June 17, 2013, by SIeve Olszewski
While cleaning out some of my numerous files I came across an old article about the Grateful Dead.
No, not the one about them laying down a 24-track tape bias bed of ambient desert noise on the multi-track machine before actually recording music, but rather, the one about using a square-wave impulse generator and a triggered oscilloscope to physically “time align” a multi-stage loudspeaker stack.
Very hip at the time, especially being pre-mainstream of FFT, TEF, Smaart, digital delays, and other time domain tools. The idea was that if you could see the leading edge of a square wave impulse from one loudspeaker stage, say the mids, on the scope, mark it with a grease pencil on the scope face, and then measure and match the other stages to this time point by physically moving the loudspeakers, you would get more coherent timing out of the total system.

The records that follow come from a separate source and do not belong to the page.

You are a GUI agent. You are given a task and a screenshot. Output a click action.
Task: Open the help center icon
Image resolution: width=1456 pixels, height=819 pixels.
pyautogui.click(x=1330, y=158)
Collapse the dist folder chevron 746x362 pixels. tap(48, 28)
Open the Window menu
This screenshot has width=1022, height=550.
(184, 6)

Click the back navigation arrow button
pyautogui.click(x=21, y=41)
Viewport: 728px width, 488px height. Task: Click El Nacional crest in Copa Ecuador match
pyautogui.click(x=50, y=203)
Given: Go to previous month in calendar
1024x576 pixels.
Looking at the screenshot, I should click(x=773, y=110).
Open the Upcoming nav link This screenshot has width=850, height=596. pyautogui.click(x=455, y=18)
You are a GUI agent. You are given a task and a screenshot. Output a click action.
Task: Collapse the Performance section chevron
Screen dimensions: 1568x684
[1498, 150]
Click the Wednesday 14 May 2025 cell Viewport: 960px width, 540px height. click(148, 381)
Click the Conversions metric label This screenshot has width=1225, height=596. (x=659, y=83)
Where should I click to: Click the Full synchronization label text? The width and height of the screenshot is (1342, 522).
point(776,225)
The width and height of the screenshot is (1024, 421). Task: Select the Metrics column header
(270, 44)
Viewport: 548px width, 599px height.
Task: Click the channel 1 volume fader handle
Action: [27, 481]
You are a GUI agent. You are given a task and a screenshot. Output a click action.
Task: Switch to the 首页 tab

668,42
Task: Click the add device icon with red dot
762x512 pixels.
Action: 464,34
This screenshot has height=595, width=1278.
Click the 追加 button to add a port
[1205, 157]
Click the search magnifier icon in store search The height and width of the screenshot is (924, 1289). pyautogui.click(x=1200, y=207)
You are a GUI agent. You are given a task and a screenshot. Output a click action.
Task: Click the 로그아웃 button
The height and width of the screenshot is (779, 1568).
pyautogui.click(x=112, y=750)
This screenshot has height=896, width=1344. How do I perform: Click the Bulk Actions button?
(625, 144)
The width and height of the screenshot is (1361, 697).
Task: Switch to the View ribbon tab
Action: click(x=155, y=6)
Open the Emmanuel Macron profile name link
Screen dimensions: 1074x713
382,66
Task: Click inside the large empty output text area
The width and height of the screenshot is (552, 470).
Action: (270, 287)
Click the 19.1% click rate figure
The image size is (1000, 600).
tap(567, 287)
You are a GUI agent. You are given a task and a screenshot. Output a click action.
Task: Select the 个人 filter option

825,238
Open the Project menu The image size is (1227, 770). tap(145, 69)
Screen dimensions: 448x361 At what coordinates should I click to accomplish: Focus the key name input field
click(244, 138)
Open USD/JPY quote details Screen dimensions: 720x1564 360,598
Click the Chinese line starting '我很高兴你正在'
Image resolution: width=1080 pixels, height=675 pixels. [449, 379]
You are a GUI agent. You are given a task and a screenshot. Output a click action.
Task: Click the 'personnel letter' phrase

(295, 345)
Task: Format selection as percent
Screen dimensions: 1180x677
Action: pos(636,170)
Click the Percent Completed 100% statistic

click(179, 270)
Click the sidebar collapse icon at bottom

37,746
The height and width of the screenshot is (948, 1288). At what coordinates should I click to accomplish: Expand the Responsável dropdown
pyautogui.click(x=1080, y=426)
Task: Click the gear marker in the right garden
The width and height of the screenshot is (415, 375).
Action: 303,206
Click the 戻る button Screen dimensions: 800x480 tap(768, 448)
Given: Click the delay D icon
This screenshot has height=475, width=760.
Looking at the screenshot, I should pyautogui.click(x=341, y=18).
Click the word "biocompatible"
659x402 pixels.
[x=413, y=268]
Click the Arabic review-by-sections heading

I did this to one of my earlier fixed installs that had a bunch of horns and bass bins in a complex array, and I was able to get the relative inter-box timing within 6 microseconds at crossover frequency. Not bad for using an oscilloscope and a homemade impulse generator. Why would anyone bother to explore fine details like this?
The answer is that it is a pursuit of audio reinforcement perfection - or at least improvement - and a caring about providing the best sonic result possible from a loudspeaker system.
People might actually listen to the system and appreciate the increase in clarity and the reduction of time wash and phase smear, even if they didn’t know what any of that was.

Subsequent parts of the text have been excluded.